START Record set

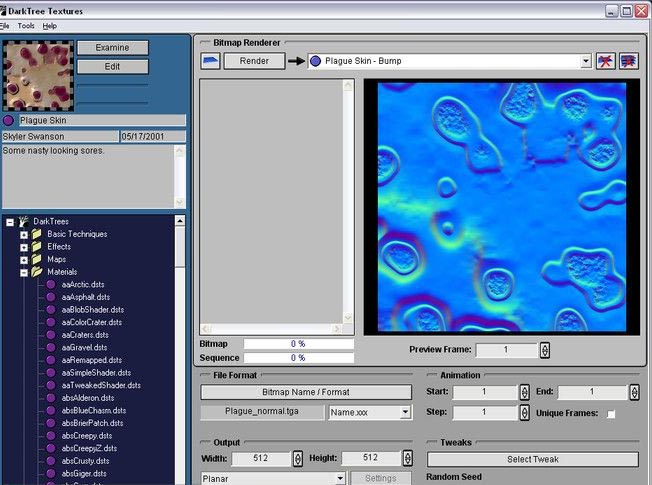Screen dimensions: 652x485
Task: Click the Maps folder icon
Action: click(x=37, y=259)
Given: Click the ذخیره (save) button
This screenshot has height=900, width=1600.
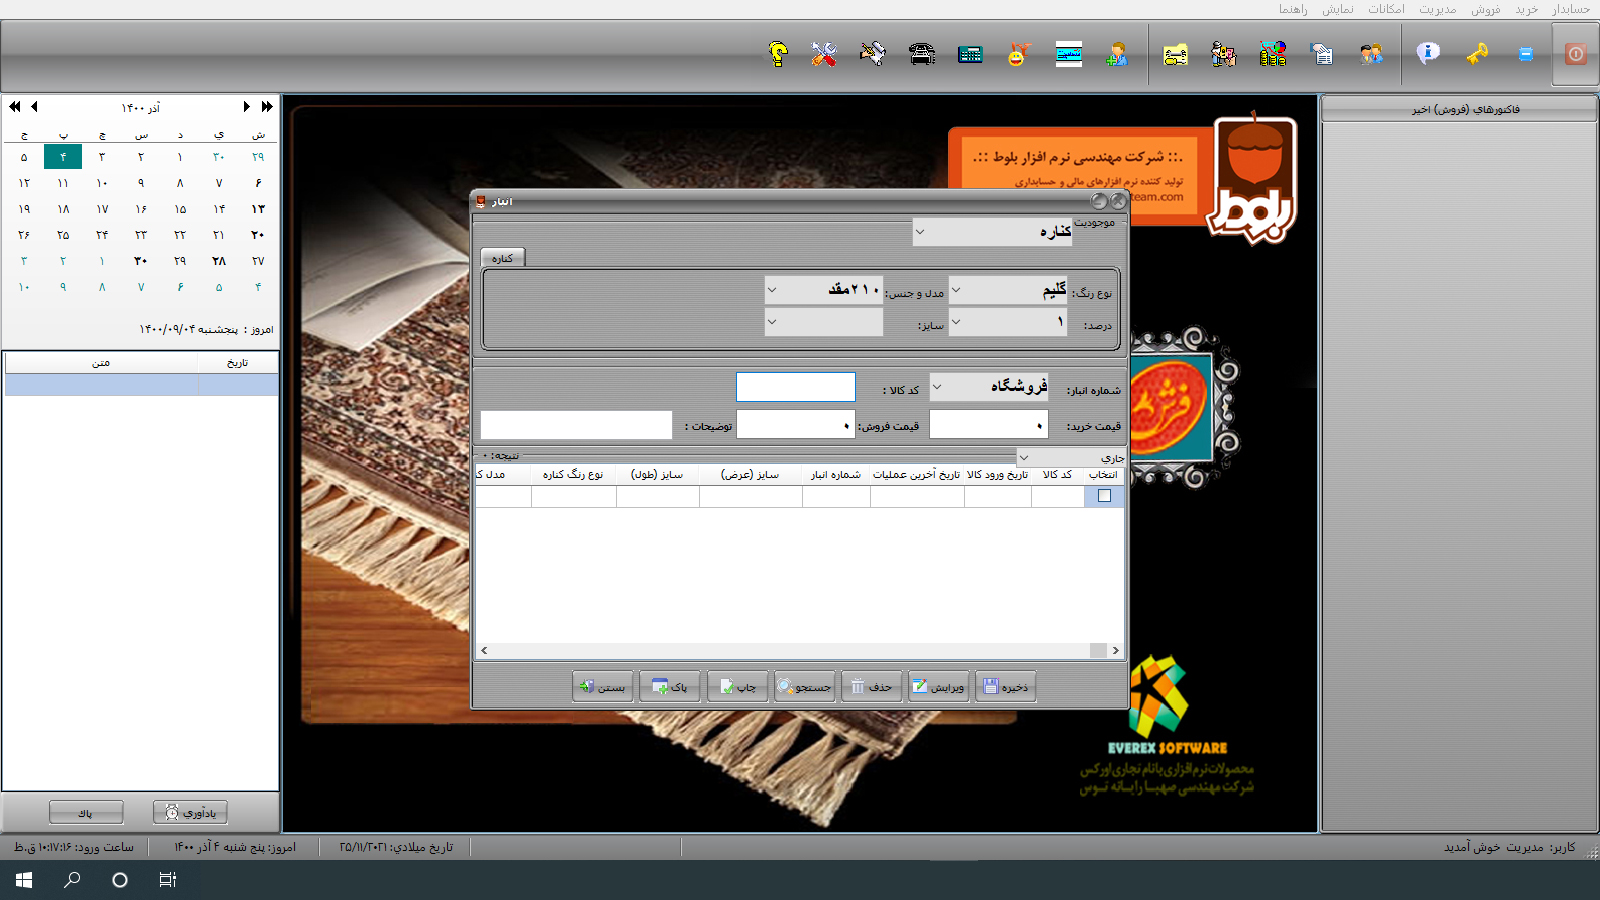Looking at the screenshot, I should pos(1005,687).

END Record set

▶ Try it
The lines wanted run from the one with "Given: Click the ذخیره (save) button" through the final line of the data; repeat them word for word and skip every picture.

▶ Exercise result
Given: Click the ذخیره (save) button
This screenshot has height=900, width=1600.
Looking at the screenshot, I should pos(1005,687).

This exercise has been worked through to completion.